Event Driven Strategy Hedge Funds – October 2012

by Ross Ford

  • 03 Oct 2012
  • HF

Event driven hedge funds account for 10% of the 6,132 single manager hedge funds currently tracked by the Preqin. Preqin breaks event driven strategies into five sub-strategies: distressed, event driven, opportunistic, risk/merger arbitrage and special situations. The 2008 global financial crisis created more opportunities for event driven strategies; as a result, event driven is the leading market benchmark strategy over a three year period, with an annualized return of 11.09% as of 31 August 2012.

Pure event driven strategy funds make up a significant proportion (43%) of the funds in the event driven strategy category. Distressed is the next most common strategy with 27%, and special situations funds account for 17% of all funds in the event driven strategies category. Risk/merger arbitrage and opportunistic strategies account for the remaining 13% of funds using an event driven strategy.

North America is the favoured location for event driven funds, with 67% of fund managers with an event driven strategy based in the region. Twenty-two percent of these fund managers are based in Europe and 11% are based in Asia and Rest of World. The Cayman Islands is the most preferred domicile for event driven funds, with 46% of all funds domiciled there. Delaware is the second most favoured domicile, with 38% of event driven funds based in the state. With 84% of all funds domiciled in Cayman Islands and Delaware, it is no surprise to see that the third most favoured domiciled, British Virgin Islands, only represents 4% of all even driven funds.

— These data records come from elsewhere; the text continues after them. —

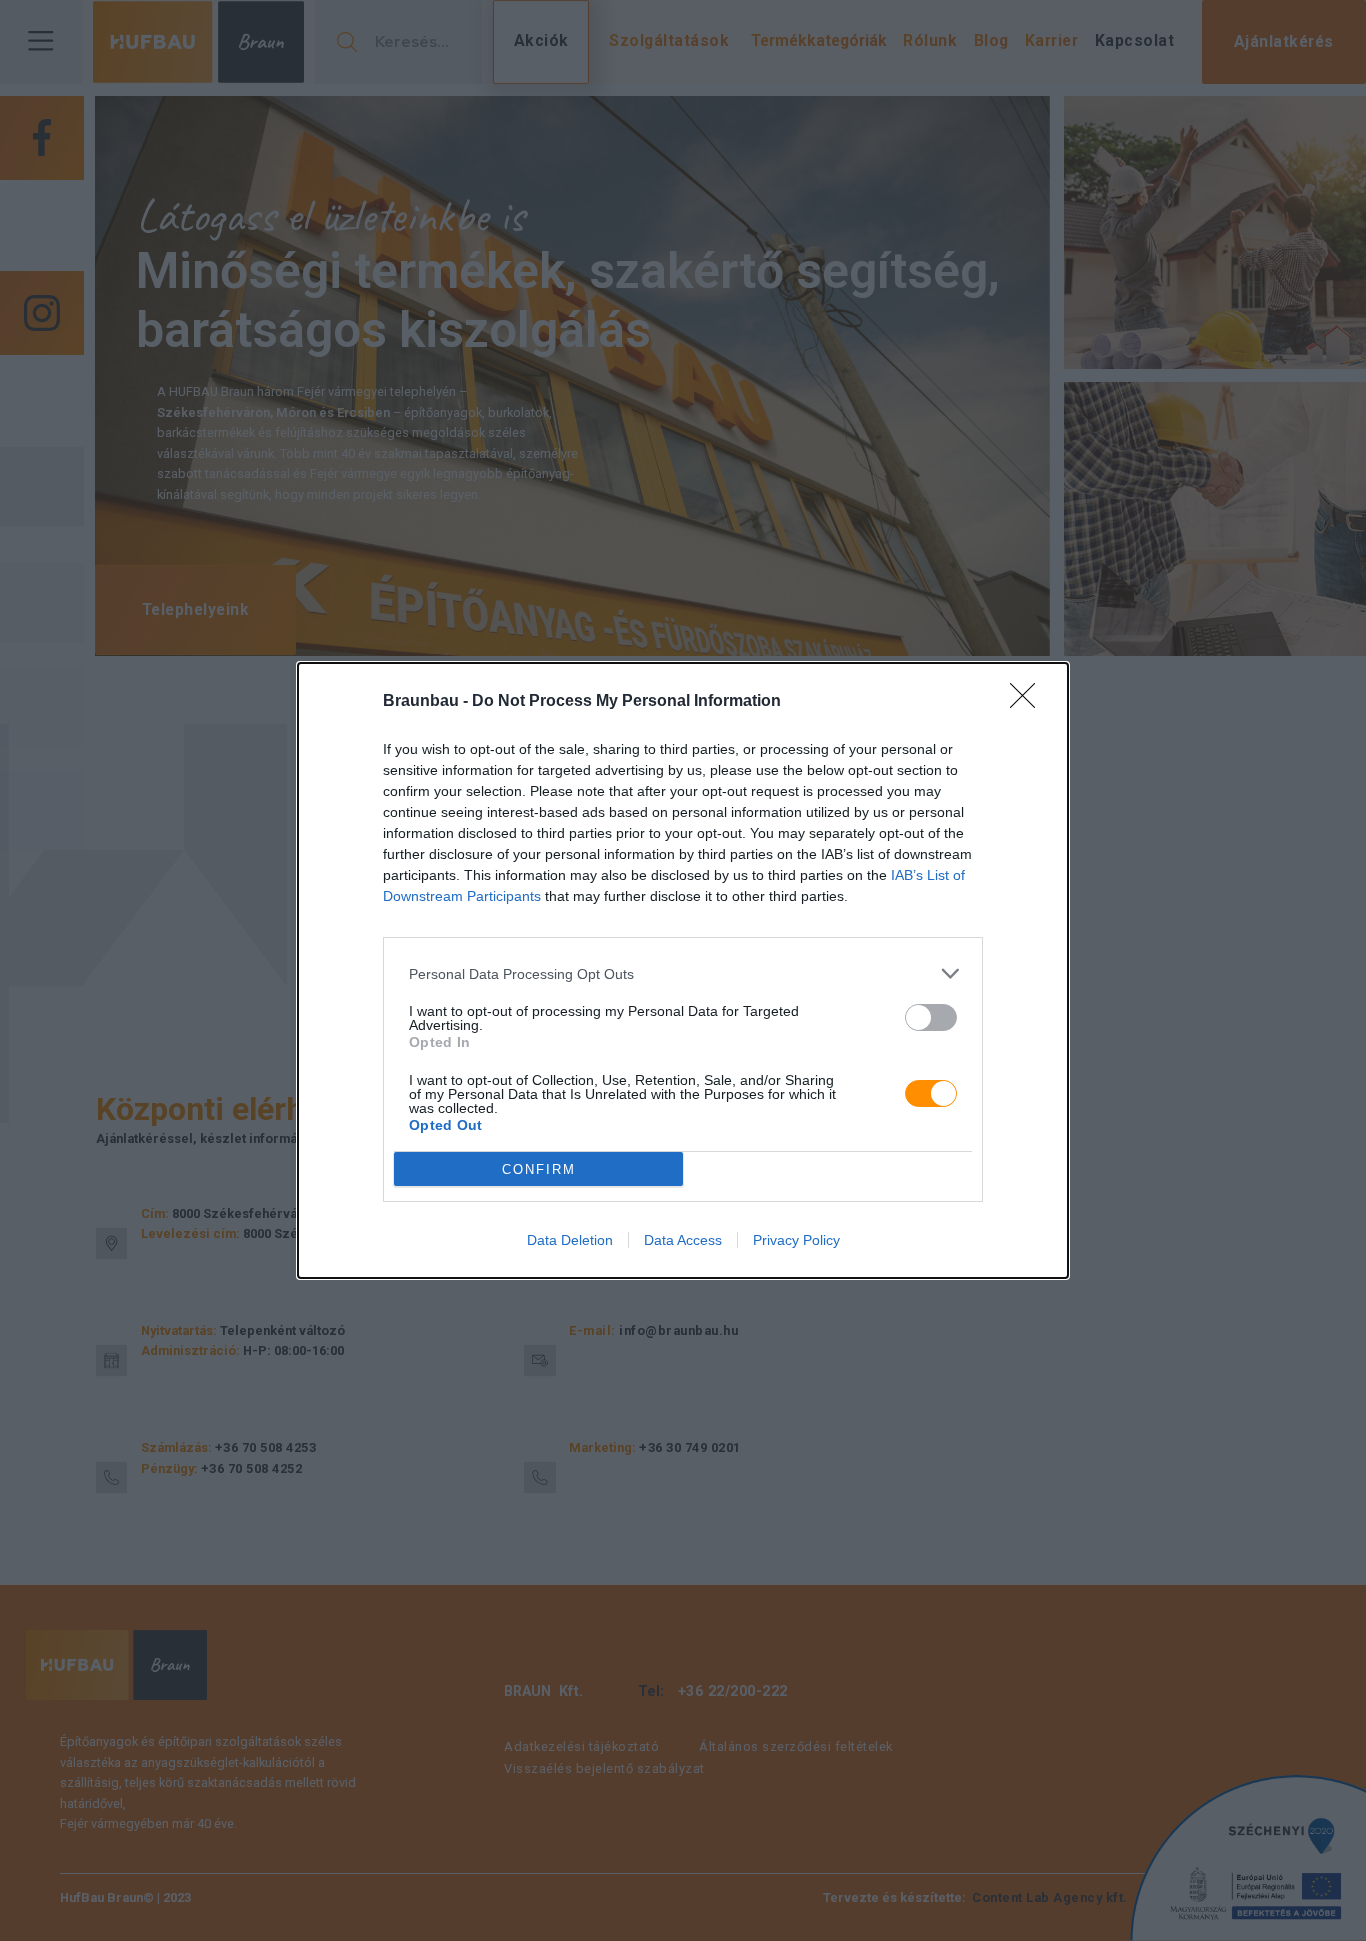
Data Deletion (570, 1240)
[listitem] (683, 973)
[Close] (1029, 702)
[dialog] (683, 970)
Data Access (683, 1240)
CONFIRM (539, 1169)
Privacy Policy (796, 1240)
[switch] (931, 1017)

Single-manager event driven strategy funds have a mean management fee of 1.62% and a mean performance fee of 19.41%. Event driven funds often have a focus on long term investing; Preqin data shows that event driven strategy funds have an average lock-up period of 11 months, as opposed to 6 months for all single-manager hedge funds. Distressed hedge funds charge some of the lowest fees of any strategy, with a 1.59% management fee and an 18.91% performance fee, but they have the highest average lock-up of any strategy, with an initial lock-up period of 15 months.